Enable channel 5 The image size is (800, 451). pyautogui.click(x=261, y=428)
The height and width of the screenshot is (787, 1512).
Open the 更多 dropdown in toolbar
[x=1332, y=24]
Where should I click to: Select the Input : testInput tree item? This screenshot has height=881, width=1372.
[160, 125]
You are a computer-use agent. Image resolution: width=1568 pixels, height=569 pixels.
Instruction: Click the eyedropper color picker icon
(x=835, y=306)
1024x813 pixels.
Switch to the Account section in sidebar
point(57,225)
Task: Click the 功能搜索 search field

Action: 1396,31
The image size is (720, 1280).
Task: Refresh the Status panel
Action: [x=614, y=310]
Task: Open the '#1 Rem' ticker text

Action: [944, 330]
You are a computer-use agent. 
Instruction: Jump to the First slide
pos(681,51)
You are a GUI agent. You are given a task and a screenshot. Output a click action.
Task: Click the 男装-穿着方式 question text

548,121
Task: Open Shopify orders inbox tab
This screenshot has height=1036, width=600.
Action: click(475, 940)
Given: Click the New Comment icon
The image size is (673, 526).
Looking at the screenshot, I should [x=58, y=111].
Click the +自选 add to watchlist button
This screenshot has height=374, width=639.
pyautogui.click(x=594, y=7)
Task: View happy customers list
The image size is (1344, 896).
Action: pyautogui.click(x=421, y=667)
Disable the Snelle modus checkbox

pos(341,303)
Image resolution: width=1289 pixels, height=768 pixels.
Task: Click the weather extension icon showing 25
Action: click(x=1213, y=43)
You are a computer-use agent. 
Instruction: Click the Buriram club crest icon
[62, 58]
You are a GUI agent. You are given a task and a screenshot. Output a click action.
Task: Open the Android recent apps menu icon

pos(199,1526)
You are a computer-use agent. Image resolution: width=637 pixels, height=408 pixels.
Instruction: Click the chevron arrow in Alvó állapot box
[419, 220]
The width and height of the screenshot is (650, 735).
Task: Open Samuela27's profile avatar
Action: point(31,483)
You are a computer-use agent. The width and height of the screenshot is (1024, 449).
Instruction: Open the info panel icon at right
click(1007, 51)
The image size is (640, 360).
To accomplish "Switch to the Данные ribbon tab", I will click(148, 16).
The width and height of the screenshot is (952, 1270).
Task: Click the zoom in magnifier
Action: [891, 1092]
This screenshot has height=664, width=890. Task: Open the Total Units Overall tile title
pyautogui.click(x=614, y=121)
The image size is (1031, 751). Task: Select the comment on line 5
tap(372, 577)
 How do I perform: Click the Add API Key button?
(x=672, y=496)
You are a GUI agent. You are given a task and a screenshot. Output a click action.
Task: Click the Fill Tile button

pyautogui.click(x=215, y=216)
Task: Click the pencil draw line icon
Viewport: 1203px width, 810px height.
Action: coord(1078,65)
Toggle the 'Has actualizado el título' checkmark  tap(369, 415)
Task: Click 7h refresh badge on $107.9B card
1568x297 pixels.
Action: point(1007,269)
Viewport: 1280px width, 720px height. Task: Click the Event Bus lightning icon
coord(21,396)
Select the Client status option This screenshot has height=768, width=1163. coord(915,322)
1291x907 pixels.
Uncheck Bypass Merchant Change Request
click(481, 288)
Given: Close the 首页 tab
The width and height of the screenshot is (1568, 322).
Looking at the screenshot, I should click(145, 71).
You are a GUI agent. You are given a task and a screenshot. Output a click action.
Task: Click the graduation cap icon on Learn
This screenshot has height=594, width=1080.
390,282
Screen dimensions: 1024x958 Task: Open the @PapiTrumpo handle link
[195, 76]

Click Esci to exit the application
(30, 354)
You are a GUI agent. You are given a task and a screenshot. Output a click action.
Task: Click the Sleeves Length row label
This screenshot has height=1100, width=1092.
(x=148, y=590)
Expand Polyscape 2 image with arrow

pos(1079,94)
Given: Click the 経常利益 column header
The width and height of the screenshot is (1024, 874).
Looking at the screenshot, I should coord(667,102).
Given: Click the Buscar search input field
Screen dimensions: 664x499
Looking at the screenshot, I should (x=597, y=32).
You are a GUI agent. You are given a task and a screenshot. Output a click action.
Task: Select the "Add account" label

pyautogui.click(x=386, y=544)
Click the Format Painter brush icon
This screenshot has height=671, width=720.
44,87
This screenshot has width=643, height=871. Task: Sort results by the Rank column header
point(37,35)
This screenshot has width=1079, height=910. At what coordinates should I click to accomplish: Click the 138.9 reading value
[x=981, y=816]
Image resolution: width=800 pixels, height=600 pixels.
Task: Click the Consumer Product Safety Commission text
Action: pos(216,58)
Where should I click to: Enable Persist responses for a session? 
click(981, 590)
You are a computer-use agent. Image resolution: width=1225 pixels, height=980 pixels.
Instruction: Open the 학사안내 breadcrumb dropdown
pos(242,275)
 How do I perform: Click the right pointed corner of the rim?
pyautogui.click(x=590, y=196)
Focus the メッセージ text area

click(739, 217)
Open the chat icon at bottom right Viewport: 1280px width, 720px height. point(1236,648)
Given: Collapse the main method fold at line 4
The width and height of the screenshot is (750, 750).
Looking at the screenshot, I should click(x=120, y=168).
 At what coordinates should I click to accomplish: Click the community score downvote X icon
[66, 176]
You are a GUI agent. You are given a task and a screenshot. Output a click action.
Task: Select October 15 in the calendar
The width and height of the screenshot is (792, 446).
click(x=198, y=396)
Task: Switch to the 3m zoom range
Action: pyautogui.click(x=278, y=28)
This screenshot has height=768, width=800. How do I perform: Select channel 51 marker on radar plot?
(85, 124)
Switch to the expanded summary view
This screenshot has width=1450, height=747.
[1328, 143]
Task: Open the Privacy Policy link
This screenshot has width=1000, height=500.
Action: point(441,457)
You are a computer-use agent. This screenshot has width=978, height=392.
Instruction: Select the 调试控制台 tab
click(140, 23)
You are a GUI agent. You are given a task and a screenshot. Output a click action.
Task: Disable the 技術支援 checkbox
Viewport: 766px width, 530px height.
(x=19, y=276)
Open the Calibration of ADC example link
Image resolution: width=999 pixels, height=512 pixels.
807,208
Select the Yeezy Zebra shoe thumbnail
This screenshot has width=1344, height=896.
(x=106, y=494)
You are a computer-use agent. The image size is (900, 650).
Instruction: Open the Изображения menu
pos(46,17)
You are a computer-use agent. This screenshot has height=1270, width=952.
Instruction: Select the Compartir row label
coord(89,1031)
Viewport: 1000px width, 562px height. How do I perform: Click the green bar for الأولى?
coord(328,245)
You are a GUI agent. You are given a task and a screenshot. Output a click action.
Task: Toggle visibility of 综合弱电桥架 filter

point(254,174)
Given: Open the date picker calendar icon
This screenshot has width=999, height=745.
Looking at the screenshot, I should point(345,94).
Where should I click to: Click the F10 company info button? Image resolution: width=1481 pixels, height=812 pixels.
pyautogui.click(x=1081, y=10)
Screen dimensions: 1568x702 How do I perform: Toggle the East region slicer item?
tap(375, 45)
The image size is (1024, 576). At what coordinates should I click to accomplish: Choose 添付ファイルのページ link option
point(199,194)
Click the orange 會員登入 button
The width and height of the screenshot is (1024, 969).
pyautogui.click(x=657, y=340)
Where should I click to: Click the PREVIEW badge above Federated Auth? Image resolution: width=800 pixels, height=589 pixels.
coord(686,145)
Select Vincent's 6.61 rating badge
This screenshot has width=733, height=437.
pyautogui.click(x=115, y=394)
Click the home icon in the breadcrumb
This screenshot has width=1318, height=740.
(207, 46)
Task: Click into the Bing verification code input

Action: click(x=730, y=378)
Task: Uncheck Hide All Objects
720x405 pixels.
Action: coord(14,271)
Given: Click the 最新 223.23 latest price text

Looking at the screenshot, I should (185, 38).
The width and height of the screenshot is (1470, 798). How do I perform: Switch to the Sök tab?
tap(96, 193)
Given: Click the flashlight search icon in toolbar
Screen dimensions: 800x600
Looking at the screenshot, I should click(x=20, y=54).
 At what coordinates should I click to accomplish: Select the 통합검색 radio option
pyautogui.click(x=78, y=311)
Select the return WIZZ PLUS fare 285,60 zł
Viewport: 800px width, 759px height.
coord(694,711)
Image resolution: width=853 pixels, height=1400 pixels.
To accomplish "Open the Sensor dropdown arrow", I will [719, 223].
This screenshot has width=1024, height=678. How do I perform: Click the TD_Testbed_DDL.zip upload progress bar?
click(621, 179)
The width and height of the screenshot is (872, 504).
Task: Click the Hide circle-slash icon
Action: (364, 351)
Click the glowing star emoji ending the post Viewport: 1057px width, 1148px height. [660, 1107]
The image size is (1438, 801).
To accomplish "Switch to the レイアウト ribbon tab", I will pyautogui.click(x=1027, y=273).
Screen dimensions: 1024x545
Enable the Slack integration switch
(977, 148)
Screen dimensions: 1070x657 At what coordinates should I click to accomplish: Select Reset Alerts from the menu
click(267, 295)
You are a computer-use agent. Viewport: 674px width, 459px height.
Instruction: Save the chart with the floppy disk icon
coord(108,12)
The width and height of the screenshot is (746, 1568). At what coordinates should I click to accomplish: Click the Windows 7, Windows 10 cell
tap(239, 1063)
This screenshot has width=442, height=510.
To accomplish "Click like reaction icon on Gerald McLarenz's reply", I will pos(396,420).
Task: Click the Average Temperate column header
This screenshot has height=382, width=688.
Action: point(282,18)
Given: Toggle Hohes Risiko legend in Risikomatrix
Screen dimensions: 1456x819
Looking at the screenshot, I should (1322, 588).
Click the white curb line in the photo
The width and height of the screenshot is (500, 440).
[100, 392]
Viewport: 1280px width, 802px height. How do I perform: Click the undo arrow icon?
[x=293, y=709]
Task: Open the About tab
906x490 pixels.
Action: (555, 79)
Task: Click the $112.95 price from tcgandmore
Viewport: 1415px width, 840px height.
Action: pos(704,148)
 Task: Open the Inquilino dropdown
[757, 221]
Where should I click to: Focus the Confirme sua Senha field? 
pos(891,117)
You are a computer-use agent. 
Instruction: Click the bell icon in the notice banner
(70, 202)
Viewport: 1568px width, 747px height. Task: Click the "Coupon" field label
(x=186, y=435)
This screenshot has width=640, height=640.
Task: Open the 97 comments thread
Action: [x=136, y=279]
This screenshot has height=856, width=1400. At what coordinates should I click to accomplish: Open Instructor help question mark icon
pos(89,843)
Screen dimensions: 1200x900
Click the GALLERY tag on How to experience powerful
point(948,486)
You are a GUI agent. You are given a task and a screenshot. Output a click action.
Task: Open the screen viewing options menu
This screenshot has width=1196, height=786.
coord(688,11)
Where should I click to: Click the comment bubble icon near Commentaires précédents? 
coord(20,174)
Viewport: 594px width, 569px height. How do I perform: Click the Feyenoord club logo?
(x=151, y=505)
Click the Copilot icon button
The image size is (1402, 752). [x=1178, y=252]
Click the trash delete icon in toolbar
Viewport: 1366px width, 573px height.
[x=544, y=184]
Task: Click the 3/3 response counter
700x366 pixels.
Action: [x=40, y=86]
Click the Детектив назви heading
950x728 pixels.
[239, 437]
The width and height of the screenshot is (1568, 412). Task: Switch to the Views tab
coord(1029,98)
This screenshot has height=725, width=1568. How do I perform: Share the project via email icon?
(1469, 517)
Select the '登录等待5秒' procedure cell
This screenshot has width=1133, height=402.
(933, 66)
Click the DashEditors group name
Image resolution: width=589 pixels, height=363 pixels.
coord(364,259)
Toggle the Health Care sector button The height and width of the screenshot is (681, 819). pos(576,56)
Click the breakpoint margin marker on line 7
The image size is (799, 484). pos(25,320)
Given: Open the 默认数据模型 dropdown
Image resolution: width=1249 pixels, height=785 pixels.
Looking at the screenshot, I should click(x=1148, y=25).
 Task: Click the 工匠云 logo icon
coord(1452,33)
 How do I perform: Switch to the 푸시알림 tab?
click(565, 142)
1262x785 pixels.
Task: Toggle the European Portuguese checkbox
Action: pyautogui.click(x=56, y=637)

# # # # # # #

→ Exercise description
Among the lines of the preceding data, which ones hold the word "computer"? List them.

→ Task response
You are a computer-use agent. Image resolution: width=1568 pixels, height=569 pixels.
You are a computer-use agent. 
You are a computer-use agent. 
You are a computer-use agent. Image resolution: width=637 pixels, height=408 pixels.
You are a computer-use agent. The width and height of the screenshot is (1024, 449).
You are a computer-use agent. Image resolution: width=1225 pixels, height=980 pixels.
You are a computer-use agent. This screenshot has width=978, height=392.
You are a computer-use agent. The image size is (900, 650).
You are a computer-use agent. This screenshot has height=1270, width=952.
You are a computer-use agent. Viewport: 674px width, 459px height.
You are a computer-use agent. 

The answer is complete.